**Written instruction A**
According to the dome-model passage, in what year was the Michelson-Morley experiment carried out?
**Written instruction B**
Please reproduce the dome-model passage from "This literalist position" up to and including "than actual curvature.".
**Written instruction C**
Resume the dome-model passage after its last sentence.

This literalist position finds support from several directions: the straightforward reading of the Hebrew text (rakia means something solid, as noted above), the consistency of the dome model across ancient Near Eastern traditions, the claim that space agency imagery of space and distant planets is fabricated, and the argument that all horizon-line and curvature observations that support the globe model can be explained by perspective, atmospheric refraction and the limitations of human vision rather than actual curvature.
The model also connects to specific atmospheric phenomena that proponents cite as physical evidence: the behaviour of the sun and moon at the horizon (appearing to sink but actually receding due to perspective), the structure of cloud formations that appear to go "behind" the sun (cited as evidence the sun is close, not 150 million kilometres distant), and the Michelson-Morley experiment (1887) whose null result for Earth's motion through the aether is cited as evidence the earth is stationary.

**Information given**
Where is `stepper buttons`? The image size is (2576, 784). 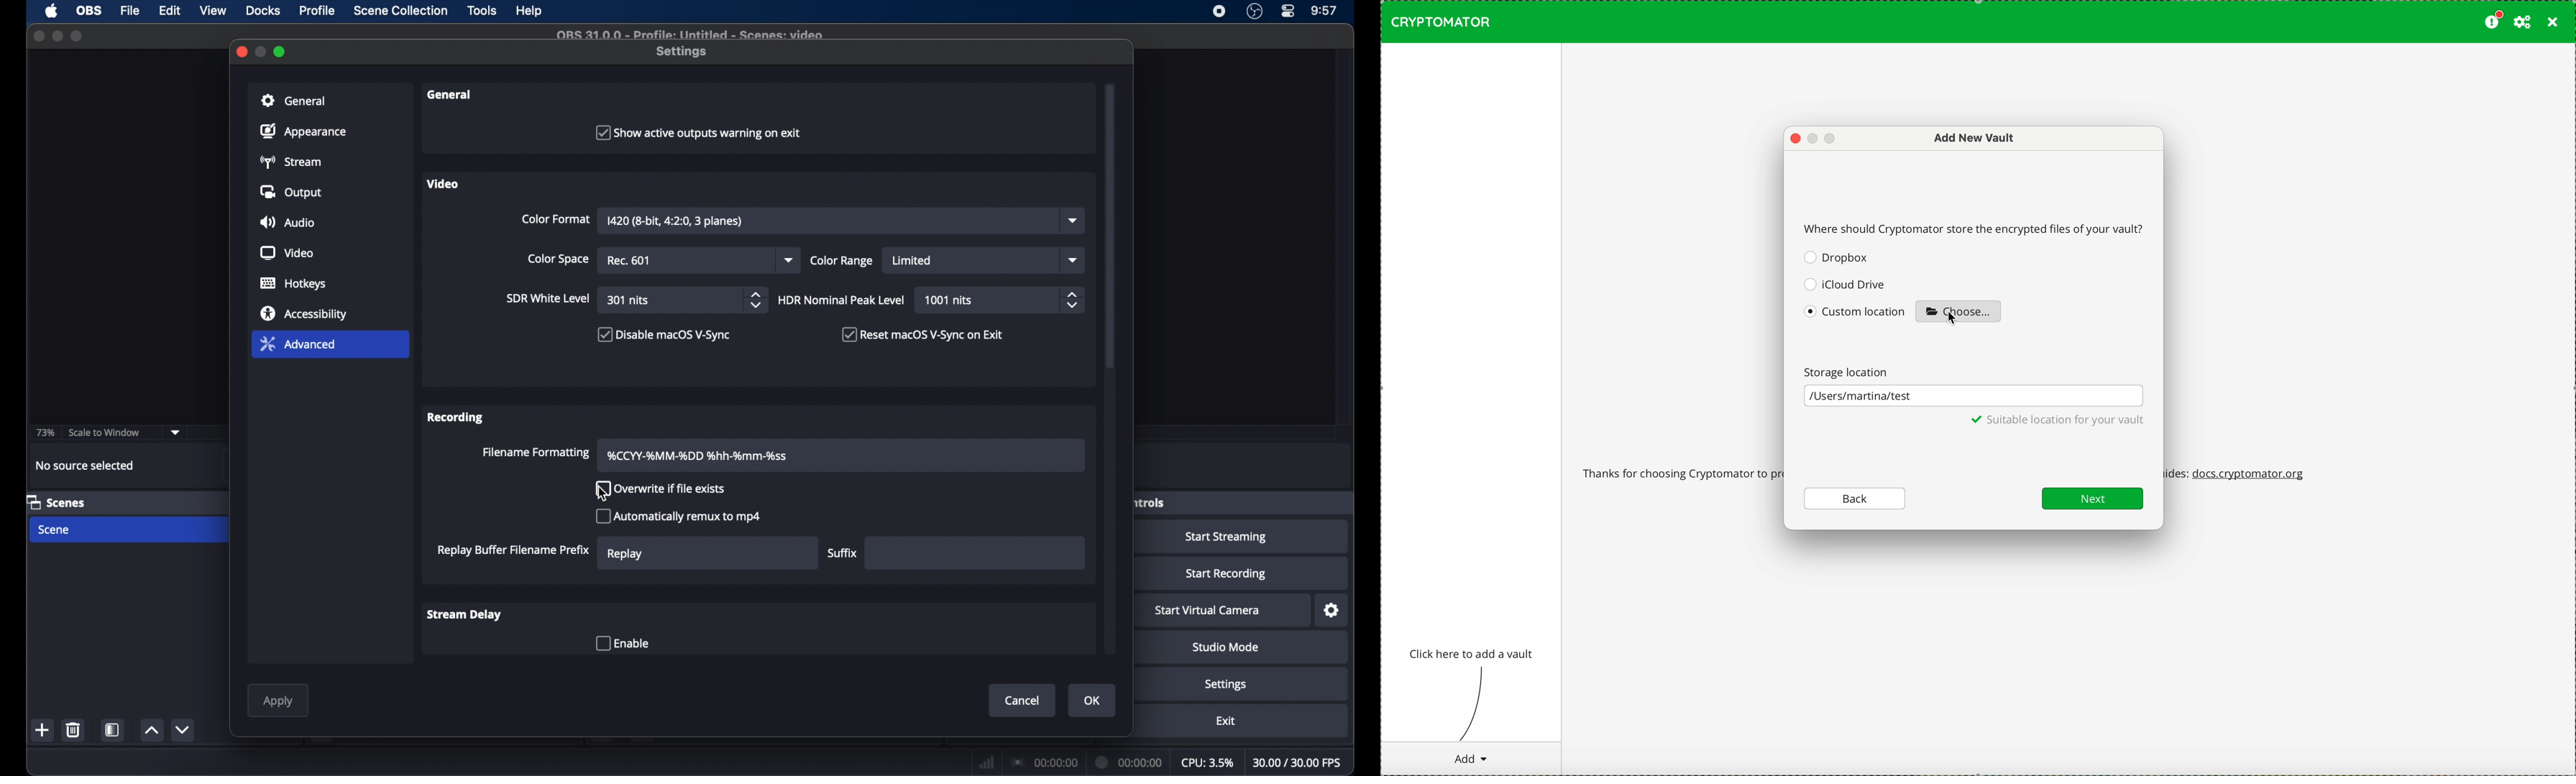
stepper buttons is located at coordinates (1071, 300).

==

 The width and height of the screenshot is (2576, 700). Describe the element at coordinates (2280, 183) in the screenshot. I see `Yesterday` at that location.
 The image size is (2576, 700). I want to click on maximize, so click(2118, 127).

**Result A**
1887

**Result B**
This literalist position finds support from several directions: the straightforward reading of the Hebrew text (rakia means something solid, as noted above), the consistency of the dome model across ancient Near Eastern traditions, the claim that space agency imagery of space and distant planets is fabricated, and the argument that all horizon-line and curvature observations that support the globe model can be explained by perspective, atmospheric refraction and the limitations of human vision rather than actual curvature.

**Result C**
The firmament model connects directly to several other cosmologies and traditions in this section. The flat earth ice wall model typically incorporates the dome as its upper boundary — the ice wall at the horizontal edge and the firmament at the vertical one. The torus field model offers a geometric framework in which the dome's "hole" at the top corresponds to the torus's nadir aperture. Mount Meru cosmology describes a vertical axis mundi (world mountain) connecting the flat earth to the heavens — a feature that maps onto the firmament's central axis. The Norse cosmology describes a sky-dome (the skull of the giant Ymir) placed over the earth at creation, with the stars as sparks fixed in its inner surface. Across traditions — Babylonian, Egyptian, Vedic, Hebrew, Norse, Chinese — the solid sky and the waters above it appear with remarkable consistency, suggesting either common cultural transmission or common observation of a genuinely shared physical structure.